PROBLEM:
Put the lines from the one containing "Describe the element at coordinates (841, 1237)" through the one containing "center [80, 181].", both included, into a JSON list of strings with one string per line. Skip blank lines.

---+---

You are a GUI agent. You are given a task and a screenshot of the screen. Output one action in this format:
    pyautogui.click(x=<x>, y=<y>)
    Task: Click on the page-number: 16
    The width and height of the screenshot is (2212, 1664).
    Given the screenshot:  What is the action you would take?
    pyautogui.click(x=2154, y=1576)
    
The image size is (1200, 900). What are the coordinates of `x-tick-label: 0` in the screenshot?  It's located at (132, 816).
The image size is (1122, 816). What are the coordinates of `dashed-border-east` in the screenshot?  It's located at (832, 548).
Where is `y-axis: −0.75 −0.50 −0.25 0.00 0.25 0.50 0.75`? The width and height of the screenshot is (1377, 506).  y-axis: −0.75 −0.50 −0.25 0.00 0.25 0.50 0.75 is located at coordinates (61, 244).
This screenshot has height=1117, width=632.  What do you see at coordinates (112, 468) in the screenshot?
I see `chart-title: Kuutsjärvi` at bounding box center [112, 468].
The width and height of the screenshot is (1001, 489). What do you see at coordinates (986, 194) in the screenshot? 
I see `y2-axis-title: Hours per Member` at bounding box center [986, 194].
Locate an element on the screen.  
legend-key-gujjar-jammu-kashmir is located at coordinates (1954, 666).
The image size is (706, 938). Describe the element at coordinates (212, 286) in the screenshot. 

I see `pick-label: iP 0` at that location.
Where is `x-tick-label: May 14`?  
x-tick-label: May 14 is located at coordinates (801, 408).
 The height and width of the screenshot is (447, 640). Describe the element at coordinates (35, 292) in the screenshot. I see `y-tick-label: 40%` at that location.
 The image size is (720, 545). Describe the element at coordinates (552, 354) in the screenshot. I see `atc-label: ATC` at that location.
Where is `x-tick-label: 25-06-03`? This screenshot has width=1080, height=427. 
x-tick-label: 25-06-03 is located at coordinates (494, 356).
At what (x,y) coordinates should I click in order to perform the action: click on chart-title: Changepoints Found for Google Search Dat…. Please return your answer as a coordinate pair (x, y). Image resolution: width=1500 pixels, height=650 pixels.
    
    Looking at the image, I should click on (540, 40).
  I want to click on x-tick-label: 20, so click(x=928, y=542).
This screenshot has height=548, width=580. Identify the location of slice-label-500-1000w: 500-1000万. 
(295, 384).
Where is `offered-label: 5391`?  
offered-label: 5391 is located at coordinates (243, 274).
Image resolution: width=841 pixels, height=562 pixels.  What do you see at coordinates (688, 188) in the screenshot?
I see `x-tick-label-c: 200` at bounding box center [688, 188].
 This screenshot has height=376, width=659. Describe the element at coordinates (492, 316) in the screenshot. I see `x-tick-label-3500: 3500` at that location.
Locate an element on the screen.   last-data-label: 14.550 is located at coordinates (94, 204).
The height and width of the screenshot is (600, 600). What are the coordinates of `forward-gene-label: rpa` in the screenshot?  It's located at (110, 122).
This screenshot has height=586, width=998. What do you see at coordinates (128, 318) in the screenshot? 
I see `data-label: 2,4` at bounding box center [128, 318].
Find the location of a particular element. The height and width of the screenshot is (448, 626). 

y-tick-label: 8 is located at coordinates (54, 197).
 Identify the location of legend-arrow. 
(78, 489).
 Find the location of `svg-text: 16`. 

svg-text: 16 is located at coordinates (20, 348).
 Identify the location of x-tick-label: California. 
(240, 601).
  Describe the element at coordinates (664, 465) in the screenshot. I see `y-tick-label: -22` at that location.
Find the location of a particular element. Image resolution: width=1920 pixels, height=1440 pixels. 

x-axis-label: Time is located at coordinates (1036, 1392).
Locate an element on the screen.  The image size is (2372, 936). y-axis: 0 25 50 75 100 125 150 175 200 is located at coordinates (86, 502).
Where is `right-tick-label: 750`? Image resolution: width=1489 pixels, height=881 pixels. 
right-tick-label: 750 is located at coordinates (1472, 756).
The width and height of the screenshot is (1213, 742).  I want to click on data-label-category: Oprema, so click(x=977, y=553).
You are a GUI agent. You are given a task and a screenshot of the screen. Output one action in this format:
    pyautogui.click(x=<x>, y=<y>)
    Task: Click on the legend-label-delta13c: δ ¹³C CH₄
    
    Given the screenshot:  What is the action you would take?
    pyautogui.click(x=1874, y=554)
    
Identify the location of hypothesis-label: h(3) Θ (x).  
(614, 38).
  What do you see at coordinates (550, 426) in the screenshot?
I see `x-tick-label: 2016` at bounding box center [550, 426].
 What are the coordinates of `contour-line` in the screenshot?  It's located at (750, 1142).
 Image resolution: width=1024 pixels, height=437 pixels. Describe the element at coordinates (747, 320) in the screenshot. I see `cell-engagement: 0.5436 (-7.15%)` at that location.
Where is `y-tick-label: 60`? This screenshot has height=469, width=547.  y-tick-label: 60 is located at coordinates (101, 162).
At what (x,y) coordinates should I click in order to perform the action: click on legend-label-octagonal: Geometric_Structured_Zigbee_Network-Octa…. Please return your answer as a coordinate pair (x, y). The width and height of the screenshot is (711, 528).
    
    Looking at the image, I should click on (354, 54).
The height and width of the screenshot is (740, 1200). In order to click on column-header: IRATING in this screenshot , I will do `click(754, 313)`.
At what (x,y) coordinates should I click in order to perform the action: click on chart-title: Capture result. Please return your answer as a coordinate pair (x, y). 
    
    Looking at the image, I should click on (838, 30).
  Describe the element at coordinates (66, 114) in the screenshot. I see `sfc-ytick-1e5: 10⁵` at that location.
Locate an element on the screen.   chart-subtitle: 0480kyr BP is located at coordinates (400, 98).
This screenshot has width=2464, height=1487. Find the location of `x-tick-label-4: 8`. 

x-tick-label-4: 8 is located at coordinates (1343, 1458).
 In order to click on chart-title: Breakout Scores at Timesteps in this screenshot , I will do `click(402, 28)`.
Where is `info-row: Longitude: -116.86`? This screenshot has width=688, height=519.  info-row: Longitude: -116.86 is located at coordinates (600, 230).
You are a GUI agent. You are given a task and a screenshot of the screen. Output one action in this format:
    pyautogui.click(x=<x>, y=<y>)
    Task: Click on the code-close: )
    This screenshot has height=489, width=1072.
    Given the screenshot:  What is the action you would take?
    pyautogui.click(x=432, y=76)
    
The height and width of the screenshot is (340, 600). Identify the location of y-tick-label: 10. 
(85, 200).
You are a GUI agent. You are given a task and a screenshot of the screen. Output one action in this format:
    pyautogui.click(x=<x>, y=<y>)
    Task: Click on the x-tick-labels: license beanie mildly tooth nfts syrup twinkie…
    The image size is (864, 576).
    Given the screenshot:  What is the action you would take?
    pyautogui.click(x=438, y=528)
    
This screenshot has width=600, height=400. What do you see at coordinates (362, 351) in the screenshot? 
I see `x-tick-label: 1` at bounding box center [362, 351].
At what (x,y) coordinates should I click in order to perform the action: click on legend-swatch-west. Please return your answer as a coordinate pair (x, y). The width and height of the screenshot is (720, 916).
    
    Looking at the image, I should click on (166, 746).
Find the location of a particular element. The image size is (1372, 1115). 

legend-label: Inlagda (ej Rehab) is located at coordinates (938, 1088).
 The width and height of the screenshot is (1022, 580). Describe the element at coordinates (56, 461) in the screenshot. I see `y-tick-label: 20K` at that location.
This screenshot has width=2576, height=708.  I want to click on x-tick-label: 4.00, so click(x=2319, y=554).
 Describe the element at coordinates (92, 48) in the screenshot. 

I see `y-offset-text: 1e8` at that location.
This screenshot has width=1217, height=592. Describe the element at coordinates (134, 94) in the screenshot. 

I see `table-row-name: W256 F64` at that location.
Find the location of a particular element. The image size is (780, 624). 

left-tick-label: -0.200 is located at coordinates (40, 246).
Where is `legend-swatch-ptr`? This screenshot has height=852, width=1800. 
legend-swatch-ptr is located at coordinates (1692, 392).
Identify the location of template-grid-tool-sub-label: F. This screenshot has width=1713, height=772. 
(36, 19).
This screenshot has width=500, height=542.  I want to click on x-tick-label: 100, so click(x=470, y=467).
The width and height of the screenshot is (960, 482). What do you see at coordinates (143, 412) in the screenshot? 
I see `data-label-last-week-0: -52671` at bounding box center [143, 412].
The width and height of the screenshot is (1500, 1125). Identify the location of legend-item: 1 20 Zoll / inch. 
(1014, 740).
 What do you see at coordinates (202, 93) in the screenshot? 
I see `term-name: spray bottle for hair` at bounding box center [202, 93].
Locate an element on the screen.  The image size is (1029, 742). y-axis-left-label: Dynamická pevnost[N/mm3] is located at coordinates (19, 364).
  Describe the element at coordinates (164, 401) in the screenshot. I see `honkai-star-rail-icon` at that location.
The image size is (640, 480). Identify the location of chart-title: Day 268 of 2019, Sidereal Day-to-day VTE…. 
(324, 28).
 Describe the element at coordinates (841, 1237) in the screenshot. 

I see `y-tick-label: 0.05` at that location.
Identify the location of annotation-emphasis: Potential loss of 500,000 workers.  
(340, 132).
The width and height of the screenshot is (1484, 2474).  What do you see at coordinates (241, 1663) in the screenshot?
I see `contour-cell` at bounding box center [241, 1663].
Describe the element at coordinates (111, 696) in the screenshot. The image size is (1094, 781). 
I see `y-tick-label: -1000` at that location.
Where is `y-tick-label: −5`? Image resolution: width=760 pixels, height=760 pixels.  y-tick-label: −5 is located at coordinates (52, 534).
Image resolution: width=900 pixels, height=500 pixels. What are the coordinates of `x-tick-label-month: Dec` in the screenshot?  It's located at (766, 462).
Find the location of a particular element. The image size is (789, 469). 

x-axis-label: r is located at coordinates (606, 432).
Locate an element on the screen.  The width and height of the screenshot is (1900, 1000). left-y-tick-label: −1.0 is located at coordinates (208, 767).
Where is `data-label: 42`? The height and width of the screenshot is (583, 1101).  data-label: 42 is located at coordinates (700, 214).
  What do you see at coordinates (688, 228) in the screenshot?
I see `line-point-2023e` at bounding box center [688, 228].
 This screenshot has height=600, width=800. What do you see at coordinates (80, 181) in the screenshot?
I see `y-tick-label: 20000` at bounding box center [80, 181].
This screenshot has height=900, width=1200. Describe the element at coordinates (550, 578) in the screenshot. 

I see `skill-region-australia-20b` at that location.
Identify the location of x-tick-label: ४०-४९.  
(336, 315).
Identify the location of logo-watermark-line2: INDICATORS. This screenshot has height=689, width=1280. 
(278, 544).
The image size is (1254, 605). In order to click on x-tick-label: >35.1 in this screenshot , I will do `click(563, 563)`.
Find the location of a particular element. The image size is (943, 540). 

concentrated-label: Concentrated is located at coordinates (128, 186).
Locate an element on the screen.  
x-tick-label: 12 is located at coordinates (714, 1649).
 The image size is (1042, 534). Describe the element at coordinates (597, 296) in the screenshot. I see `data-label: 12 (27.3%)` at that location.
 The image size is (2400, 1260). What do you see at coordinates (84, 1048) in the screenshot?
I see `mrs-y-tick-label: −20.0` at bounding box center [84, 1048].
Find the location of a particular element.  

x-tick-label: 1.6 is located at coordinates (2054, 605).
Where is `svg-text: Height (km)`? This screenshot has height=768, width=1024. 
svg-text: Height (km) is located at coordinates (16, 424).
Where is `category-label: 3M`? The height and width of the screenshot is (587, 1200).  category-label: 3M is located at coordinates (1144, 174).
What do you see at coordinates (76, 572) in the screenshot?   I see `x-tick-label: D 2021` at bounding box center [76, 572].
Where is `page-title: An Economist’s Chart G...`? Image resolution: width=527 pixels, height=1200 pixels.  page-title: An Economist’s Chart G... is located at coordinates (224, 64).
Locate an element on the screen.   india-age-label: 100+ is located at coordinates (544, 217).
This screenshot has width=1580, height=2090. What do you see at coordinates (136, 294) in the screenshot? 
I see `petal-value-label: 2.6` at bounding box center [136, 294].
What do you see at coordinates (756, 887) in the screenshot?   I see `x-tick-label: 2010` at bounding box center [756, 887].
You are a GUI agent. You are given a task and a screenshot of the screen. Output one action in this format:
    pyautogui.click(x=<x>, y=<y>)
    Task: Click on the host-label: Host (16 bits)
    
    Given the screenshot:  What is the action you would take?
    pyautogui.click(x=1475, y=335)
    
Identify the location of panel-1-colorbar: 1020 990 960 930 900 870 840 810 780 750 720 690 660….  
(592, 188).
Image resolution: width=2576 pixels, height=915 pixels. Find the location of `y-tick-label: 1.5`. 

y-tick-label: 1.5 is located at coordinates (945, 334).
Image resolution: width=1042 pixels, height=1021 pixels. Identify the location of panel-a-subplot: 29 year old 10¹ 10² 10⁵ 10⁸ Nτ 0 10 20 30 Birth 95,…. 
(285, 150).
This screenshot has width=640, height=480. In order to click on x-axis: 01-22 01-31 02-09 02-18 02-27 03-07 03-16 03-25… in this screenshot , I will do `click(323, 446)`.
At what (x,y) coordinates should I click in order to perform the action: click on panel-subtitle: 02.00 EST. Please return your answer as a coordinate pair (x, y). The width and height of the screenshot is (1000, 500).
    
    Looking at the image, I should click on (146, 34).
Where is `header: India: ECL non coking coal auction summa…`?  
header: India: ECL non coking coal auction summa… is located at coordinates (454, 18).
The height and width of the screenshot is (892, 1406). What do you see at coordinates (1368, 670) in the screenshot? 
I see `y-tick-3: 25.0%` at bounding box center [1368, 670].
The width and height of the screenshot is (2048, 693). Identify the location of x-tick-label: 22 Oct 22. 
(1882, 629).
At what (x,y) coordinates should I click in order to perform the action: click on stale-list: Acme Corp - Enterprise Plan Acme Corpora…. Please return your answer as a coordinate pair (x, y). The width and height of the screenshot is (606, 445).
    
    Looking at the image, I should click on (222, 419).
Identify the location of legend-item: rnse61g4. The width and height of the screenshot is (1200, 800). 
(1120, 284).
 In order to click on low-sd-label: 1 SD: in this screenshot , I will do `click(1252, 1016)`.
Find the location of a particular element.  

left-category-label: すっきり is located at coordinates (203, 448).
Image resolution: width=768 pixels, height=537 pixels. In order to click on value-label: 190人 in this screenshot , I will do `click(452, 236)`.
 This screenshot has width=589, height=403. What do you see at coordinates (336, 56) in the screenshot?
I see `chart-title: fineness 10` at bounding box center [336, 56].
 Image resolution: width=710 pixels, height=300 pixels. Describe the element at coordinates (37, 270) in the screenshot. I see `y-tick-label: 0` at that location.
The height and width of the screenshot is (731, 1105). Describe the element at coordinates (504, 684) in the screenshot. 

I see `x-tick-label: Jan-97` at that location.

---+---

RESULT BELOW:
[
  " Describe the element at coordinates (841, 1237) in the screenshot. ",
  "I see `y-tick-label: 0.05` at that location.",
  "Identify the location of annotation-emphasis: Potential loss of 500,000 workers.  ",
  "(340, 132).",
  "The width and height of the screenshot is (1484, 2474).  What do you see at coordinates (241, 1663) in the screenshot?",
  "I see `contour-cell` at bounding box center [241, 1663].",
  "Describe the element at coordinates (111, 696) in the screenshot. The image size is (1094, 781). ",
  "I see `y-tick-label: -1000` at that location.",
  "Where is `y-tick-label: −5`? Image resolution: width=760 pixels, height=760 pixels.  y-tick-label: −5 is located at coordinates (52, 534).",
  "Image resolution: width=900 pixels, height=500 pixels. What are the coordinates of `x-tick-label-month: Dec` in the screenshot?  It's located at (766, 462).",
  "Find the location of a particular element. The image size is (789, 469). ",
  "x-axis-label: r is located at coordinates (606, 432).",
  "Locate an element on the screen.  The width and height of the screenshot is (1900, 1000). left-y-tick-label: −1.0 is located at coordinates (208, 767).",
  "Where is `data-label: 42`? The height and width of the screenshot is (583, 1101).  data-label: 42 is located at coordinates (700, 214).",
  "  What do you see at coordinates (688, 228) in the screenshot?",
  "I see `line-point-2023e` at bounding box center [688, 228].",
  " This screenshot has height=600, width=800. What do you see at coordinates (80, 181) in the screenshot?",
  "I see `y-tick-label: 20000` at bounding box center [80, 181]."
]